→ Aim of the exercise
Your reply should be made up of every line in the records below that holds the string "with".

→ Given information
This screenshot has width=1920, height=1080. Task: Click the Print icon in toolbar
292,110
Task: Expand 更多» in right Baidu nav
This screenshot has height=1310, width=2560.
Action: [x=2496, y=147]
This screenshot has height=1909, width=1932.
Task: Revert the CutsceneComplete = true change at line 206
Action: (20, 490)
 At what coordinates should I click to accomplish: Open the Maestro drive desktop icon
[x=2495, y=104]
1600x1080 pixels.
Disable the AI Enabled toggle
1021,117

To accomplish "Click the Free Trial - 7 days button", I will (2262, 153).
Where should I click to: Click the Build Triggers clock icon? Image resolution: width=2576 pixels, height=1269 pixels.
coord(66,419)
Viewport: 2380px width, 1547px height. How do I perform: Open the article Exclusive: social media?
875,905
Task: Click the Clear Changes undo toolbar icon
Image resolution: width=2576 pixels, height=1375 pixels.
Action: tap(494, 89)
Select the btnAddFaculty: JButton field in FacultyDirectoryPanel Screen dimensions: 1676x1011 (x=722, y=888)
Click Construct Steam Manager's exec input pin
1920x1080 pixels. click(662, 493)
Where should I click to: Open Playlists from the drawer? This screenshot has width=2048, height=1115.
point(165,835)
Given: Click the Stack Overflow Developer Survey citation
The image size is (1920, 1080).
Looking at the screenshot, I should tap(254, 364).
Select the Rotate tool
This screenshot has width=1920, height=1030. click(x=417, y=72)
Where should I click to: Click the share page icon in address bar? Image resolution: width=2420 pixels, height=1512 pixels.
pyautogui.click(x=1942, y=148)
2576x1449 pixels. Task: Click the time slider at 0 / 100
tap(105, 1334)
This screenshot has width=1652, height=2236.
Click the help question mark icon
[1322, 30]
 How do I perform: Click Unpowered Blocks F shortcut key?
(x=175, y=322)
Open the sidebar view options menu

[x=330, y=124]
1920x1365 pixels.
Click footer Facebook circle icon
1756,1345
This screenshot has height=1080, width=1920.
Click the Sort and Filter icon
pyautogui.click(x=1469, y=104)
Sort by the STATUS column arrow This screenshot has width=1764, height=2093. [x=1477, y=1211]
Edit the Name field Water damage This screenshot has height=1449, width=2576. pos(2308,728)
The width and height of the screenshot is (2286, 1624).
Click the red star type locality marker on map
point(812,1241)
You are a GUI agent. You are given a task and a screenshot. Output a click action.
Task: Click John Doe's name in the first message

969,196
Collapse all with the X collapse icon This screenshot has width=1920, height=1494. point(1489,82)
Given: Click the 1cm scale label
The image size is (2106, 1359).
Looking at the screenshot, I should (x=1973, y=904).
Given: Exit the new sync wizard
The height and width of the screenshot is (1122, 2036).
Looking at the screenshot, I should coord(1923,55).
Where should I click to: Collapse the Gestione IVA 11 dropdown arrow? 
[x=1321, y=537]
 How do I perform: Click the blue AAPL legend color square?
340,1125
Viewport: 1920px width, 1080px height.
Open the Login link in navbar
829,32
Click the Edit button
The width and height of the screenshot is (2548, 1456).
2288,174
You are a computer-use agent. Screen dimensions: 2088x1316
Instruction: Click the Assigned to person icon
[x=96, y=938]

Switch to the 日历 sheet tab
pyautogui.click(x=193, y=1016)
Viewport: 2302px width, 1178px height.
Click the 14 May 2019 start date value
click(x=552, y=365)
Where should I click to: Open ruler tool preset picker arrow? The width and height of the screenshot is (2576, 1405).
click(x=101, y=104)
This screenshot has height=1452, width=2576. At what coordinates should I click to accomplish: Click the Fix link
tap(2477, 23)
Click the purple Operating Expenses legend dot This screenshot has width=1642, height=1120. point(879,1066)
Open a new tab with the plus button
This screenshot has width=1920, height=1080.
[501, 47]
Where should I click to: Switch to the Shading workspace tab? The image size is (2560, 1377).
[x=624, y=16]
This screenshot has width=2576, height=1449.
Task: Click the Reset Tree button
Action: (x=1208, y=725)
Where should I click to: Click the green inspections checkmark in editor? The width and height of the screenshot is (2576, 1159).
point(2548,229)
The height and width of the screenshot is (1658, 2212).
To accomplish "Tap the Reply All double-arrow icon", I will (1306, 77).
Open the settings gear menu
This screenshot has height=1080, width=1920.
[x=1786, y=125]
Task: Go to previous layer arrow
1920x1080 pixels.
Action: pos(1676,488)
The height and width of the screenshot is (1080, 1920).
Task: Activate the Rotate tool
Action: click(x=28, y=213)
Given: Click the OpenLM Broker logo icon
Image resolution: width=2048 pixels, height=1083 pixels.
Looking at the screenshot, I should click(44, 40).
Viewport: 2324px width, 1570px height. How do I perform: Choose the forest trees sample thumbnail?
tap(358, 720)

→ Solution to this exercise
Collapse all with the X collapse icon This screenshot has width=1920, height=1494. point(1489,82)
Open a new tab with the plus button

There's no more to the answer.